● EXCERPT PROVIDED
╭──
The Sunday Telegraph - Sport

Gross breaks the stalemate to end Brighton’s wait for a goal

- BySam Dean at the Amex Stadium

This was not the afternoon of Premier League quality that Brighton supporters had envisaged upon their promotion from the Championsh­ip, but it was the sort of result that will go some way to keeping them in the top flight.

For the first hour of Brighton’s final home game of the calendar year, the Amex Stadium was desperatel­y short of Christmas cheer. It was a match defined by fear, played by two sides who had gone a combined 12 Premier League matches without victory.

But then a Pascal Gross strike slithered beneath the diving body of Watford goalkeeper Heurelho Gomes, and Brighton’s run of seven games without a win had been brought to a timely end.

“Morale has never been low,” said Chris Hughton, the Brighton manager. “I work for a club and have a group of players that knew it would be a difficult season.” Tipped by many to go down, Brighton sit in 12th place at Christmas. “I am happy, but that’s one half of the challenge gone,” said Hughton. “The second half will not get any easier.”
╰──
● REQUIRED WORK
Can you reproduce, word for word, the stretch of the match report from "This was not" through "matches without victory."?

● DATA SUPPLIED
╭──
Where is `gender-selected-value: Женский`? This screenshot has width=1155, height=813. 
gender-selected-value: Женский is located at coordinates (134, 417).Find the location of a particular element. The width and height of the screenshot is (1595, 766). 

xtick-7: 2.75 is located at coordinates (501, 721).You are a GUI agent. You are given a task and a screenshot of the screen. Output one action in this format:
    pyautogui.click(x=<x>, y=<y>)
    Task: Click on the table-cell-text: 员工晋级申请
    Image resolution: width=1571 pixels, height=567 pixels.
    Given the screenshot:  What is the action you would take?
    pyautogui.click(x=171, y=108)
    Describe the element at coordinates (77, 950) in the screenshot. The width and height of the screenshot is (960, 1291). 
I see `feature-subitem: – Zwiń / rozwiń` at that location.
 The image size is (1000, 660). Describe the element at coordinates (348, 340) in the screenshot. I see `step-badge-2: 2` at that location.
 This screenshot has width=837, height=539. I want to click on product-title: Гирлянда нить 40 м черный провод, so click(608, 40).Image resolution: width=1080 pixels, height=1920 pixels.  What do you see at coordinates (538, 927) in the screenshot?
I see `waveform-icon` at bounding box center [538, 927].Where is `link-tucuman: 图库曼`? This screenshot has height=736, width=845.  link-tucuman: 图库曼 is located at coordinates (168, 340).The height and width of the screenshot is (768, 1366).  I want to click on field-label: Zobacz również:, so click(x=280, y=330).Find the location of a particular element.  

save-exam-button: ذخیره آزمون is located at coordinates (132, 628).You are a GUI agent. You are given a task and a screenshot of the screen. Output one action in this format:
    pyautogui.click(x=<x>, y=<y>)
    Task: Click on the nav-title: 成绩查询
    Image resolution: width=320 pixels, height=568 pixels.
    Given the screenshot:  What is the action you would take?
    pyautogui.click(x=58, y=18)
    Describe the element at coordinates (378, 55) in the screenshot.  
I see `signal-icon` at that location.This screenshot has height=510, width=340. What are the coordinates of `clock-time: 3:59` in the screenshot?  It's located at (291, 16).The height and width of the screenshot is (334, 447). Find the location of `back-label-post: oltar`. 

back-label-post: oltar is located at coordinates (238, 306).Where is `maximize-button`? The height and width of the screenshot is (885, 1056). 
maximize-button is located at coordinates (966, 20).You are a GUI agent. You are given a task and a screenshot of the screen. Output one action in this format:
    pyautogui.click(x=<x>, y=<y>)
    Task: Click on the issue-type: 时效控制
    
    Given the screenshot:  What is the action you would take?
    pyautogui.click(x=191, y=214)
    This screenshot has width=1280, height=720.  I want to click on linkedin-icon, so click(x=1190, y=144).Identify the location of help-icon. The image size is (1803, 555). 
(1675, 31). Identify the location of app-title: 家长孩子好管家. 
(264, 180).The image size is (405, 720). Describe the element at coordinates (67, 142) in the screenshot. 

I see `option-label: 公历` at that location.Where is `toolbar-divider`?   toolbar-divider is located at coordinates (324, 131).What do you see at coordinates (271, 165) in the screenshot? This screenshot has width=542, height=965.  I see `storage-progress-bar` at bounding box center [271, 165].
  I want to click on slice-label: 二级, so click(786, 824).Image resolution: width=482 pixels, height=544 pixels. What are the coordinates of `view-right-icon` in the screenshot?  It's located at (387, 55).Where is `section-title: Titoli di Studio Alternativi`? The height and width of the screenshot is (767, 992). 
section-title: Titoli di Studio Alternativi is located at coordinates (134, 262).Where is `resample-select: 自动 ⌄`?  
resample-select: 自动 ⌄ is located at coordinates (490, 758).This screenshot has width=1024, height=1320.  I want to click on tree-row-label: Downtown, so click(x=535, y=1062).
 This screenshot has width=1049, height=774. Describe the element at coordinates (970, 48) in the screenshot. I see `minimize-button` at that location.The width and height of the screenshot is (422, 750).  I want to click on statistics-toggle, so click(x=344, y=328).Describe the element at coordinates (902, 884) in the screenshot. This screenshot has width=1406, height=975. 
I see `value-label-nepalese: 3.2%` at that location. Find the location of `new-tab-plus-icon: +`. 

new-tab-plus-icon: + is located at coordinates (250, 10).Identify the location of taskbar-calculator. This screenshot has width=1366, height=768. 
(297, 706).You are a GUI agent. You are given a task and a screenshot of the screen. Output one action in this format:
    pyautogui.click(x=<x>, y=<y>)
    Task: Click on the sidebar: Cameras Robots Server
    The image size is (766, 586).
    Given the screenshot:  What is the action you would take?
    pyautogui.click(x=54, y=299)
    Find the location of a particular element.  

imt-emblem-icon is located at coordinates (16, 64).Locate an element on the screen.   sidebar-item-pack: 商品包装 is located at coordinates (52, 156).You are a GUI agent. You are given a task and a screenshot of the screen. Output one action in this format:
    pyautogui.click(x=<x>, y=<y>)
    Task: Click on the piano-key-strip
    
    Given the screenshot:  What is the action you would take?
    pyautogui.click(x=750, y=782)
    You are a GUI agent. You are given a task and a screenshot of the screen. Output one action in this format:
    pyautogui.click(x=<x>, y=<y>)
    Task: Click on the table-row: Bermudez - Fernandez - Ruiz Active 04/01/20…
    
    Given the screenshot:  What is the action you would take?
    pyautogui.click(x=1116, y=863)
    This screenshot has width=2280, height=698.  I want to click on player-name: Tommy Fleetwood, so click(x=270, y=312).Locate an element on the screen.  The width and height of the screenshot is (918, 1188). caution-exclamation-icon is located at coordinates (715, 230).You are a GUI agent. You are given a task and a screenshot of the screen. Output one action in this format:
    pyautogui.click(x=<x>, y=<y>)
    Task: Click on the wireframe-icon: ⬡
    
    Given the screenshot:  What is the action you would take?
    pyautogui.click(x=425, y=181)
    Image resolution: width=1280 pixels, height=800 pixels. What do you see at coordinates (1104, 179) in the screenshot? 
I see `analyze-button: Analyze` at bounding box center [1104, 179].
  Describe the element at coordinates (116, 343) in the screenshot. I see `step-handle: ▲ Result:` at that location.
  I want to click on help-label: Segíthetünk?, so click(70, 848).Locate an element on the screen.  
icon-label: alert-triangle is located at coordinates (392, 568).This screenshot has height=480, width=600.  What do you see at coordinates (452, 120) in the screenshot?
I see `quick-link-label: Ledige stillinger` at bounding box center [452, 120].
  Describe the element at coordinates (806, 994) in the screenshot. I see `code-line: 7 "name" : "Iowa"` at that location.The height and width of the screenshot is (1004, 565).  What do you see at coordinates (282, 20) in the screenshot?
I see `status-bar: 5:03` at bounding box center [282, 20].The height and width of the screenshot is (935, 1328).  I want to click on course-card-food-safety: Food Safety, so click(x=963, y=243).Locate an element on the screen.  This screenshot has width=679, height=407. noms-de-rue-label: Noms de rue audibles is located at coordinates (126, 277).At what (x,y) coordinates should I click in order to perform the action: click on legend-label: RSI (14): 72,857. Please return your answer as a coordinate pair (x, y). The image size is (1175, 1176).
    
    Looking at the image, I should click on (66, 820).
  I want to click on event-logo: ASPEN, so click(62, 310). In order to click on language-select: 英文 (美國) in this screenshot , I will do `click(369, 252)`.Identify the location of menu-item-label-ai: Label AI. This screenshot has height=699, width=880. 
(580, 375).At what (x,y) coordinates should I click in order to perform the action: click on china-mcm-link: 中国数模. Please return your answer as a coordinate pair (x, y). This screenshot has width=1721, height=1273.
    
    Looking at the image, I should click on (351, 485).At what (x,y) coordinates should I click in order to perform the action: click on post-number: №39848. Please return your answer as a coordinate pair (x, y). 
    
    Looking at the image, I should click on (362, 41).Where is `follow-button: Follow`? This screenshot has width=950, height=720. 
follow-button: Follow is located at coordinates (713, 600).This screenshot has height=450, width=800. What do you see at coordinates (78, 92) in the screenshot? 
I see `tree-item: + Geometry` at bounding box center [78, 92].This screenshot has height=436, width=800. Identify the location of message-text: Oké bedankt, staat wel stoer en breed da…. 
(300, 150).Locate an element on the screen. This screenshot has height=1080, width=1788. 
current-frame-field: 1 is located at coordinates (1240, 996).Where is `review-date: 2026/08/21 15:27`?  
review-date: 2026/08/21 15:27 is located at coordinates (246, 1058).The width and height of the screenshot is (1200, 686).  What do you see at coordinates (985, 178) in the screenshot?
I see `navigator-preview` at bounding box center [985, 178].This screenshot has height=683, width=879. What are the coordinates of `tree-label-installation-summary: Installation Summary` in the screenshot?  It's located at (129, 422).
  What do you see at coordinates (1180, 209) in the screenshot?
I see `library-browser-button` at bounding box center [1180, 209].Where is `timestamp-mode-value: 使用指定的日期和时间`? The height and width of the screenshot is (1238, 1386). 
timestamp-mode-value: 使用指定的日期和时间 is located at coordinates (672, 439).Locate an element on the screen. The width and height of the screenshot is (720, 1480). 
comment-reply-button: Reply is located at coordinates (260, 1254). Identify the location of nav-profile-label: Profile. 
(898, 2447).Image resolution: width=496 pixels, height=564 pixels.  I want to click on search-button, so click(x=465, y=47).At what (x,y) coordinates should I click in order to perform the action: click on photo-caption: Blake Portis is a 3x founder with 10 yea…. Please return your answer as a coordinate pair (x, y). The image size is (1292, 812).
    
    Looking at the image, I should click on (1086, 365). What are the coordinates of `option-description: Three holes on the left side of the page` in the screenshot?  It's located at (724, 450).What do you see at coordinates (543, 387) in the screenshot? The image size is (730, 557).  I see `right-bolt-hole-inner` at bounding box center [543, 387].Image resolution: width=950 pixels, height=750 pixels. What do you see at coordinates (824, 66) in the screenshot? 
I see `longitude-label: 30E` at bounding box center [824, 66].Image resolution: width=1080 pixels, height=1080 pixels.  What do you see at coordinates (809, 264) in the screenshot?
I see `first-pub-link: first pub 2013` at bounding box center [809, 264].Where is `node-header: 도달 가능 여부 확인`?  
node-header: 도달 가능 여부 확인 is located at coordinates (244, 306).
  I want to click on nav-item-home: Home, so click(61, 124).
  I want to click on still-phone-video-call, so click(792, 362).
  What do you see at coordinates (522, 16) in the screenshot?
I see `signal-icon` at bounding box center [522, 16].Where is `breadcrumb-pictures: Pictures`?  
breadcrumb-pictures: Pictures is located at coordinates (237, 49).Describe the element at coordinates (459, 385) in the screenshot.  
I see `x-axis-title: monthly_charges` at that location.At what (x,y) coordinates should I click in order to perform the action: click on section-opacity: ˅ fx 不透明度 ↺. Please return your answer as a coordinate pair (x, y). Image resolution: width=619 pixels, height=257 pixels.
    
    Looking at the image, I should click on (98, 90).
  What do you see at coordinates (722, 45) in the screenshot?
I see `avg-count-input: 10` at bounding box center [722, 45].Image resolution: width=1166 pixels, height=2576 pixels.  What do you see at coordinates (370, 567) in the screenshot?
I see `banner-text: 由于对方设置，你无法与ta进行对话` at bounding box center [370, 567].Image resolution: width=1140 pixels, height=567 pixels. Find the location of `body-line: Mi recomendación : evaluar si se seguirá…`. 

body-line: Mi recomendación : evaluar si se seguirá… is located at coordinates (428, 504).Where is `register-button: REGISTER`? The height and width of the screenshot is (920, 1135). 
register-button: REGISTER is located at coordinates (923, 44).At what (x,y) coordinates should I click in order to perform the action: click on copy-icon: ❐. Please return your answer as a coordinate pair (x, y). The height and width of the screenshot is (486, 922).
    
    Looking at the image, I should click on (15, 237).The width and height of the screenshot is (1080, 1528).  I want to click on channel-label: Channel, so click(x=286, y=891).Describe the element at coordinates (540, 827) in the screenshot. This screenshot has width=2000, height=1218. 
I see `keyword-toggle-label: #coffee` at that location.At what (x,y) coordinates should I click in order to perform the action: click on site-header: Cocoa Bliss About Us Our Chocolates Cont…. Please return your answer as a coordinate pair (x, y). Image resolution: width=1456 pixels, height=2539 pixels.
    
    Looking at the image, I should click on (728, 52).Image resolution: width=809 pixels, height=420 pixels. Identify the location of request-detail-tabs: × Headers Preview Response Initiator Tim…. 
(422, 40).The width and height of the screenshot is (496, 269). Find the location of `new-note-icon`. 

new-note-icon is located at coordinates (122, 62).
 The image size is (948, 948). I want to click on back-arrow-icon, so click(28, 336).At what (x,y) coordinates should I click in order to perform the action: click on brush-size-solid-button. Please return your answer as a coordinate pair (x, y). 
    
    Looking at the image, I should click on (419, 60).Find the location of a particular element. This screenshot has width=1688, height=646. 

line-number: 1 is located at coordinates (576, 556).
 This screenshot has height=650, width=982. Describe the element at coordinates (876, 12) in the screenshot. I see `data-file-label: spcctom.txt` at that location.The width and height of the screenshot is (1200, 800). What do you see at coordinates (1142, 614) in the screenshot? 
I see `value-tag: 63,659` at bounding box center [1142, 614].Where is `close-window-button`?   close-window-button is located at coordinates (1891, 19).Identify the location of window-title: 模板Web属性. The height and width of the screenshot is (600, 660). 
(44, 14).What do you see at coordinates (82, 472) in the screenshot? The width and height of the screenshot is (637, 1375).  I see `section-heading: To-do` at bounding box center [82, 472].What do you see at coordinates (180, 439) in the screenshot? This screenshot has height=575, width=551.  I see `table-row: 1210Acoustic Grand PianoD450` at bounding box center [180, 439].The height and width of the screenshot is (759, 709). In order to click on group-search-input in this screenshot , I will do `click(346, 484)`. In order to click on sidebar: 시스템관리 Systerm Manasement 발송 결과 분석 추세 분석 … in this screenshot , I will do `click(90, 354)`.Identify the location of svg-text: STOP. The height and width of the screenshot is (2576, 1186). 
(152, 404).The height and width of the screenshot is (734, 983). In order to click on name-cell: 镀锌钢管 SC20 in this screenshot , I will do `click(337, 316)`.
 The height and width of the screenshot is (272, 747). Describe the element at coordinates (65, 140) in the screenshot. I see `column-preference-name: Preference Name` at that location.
╰──
● ANSWER BOX
This was not the afternoon of Premier League quality that Brighton supporters had envisaged upon their promotion from the Championsh­ip, but it was the sort of result that will go some way to keeping them in the top flight.

For the first hour of Brighton’s final home game of the calendar year, the Amex Stadium was desperatel­y short of Christmas cheer. It was a match defined by fear, played by two sides who had gone a combined 12 Premier League matches without victory.